Perhaps never before has the entire human community suffered a trauma as deadly as COVID-19. Millions have died, more have suffered and grieved, and all of us have found our lives disrupted. This same year the sins of systemic racism have once again been dragged into the light of day, and hard truths about ourselves and our society once again provoke us to think, act, and live holy lives, steeped in compassion and justice. And sadly there is yet more: callous disrespect for the preciousness of life from conception to death; regimes of violence that ruin societies and shatter the bonds among nations; the sin of ecological degradation that harms all living beings—and all these are woes without settled boundaries. No longer can Jews or Christians or Muslims, Hindus or Buddhists, or people of other faiths large and small, expect any separate peace just on our own. In this holy season, we must then learn to pray together for the gifts of humble service, community and liberation that make our weeks and our lives holy.

I close with words Pope Francis spoke just a few weeks ago during his visit to Iraq, when he met with members of many religious communities on the plain of Ur, traditional birthplace of Abraham:

On our own journey, we are called to leave behind those ties and attachments that, by keeping us enclosed in our own groups, prevent us from welcoming God’s boundless love and from seeing others as our brothers and sisters. We need to move beyond ourselves, because we need one another.

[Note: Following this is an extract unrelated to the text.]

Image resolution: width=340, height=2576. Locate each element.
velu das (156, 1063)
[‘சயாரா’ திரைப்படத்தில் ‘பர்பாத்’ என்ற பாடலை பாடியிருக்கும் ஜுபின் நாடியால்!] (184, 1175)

The pandemic has made us realize that no one is saved alone…

Throughout history, we have frequently pursued goals that are overly worldly and journeyed on our own, but with the help of God, we can change for the better. It is up to us, today’s humanity, especially those of us, believers of all religions, to turn instruments of hatred into instruments of peace. It is up to us to appeal firmly to the leaders of nations to make the increasing proliferation of arms give way to the distribution of food for all. It is up to us to silence mutual accusations in order to make heard the cry of the oppressed and discarded in our world: all too many people lack food, medicine, education, rights and dignity! It is up to us to shed light on the shady maneuvers that revolve around money and to demand that money not end up always and only reinforcing the unbridled luxury of a few. It is up to us to preserve our common home from our predatory aims. It is up to us to remind the world that human life has value for what it is and not for what it has, that the lives of the unborn, the elderly, migrants and men and women, whatever the color of their skin or their nationality, are always sacred and count as much as the lives of everyone else! It is up to us to have the courage to lift up our eyes and look at the stars, the stars that our father Abraham saw, the stars of the promise.

Words of wisdom in this holy season, to renew in holiness all the days before us.